**Input:**
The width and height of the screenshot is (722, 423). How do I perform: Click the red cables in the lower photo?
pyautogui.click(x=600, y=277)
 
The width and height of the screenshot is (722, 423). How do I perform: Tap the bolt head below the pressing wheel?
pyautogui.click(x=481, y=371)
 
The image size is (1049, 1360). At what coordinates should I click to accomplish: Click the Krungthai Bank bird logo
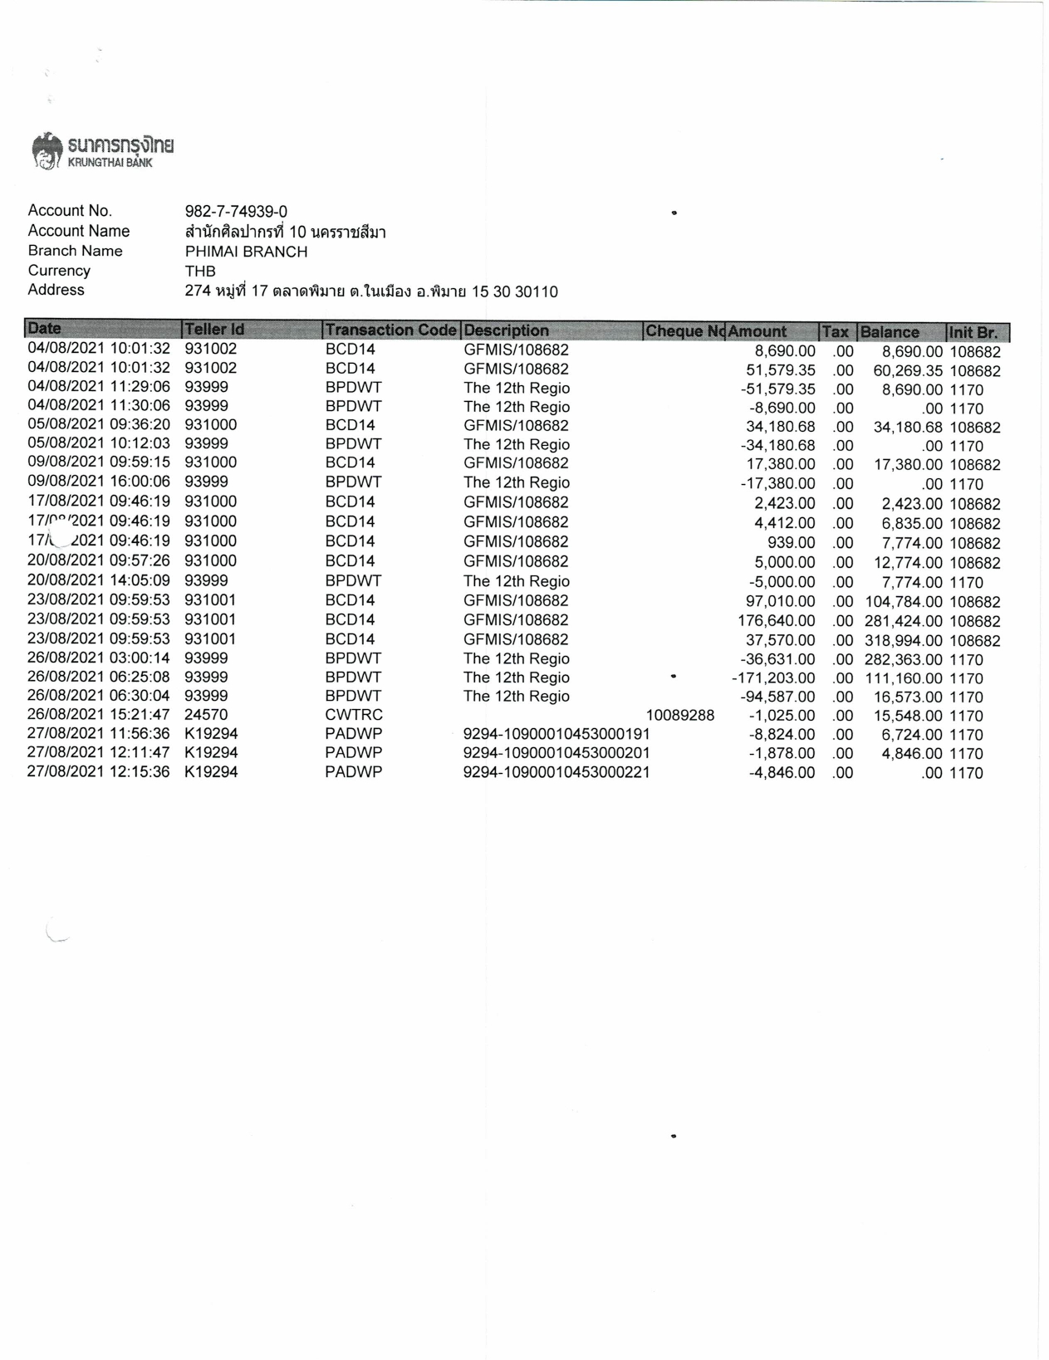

**Exercise:** Lay out the lines from the one containing "the pressing wheel?" through the end of the records, inclusive, as a JSON list of strings with one string per line. Leave out blank lines and pictures.

**The completed task:**
[
  "The width and height of the screenshot is (722, 423). How do I perform: Tap the bolt head below the pressing wheel?",
  "pyautogui.click(x=481, y=371)",
  "The image size is (1049, 1360). At what coordinates should I click to accomplish: Click the Krungthai Bank bird logo"
]